I did not witness this myself, but the commercial failure of
Honeymoon Express
had upset Amakasu so much that he went into one of his periodic drunken rages. Smashing his whiskey bottle on the table at the South Lake Pavilion, he raged at Makino, and at the scriptwriters, the cameraman, and the producers. While the Japanese staff listened in silence, heads bowed, Amakasu virtually ripped the room apart, crashing his fist through the paper screens, upsetting the rosewood table, and trampling the broken glass into the tatami floor. He raged on
about “sabotage,” about “Reds” trying to undermine Japanese policy, about “letting down the people of Manchukuo.”

And that might have been the end of Ri’s career in the movies, if it hadn’t been for one of those unforeseen consequences that so often change the world in ways we cannot possibly foresee. In one of the key scenes, on a railway platform in Shinkyo, Ri as the young lover, doubting her fiancé’s devotion, sings a song, entitled “If Only.” It isn’t a great song; she has done far better ones since. The melody is too cloying, like a sticky sweet. And so are the words: / “If only you would love me, if only you’d be true, / If only you would dream my dream . . .”

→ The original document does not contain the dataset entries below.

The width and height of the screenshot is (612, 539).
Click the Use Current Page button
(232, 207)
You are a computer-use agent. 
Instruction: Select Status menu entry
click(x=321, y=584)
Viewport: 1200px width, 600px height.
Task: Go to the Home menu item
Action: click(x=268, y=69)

The popular imagination is as fickle as it is mysterious. But Ri’s song managed to catch it in a big way, heralding the China Boom. “If Only,” sung in Chinese and Japanese, became a surprise hit, first among the Japanese in Manchukuo, then in the Japanese homeland. Perhaps Ri’s voice had the exotic ring of distant lands. Possibly it was a light diversion in anxious times. Whatever the reason, it spread like a bush fire—or rather, given the gallons and gallon of tears it produced, a flood—in cafés, in dance halls, in the variety shows of Asakusa, indeed in any place where Japanese was spoken, from Harbin to Hokkaido. Ri Koran was now launched as a star.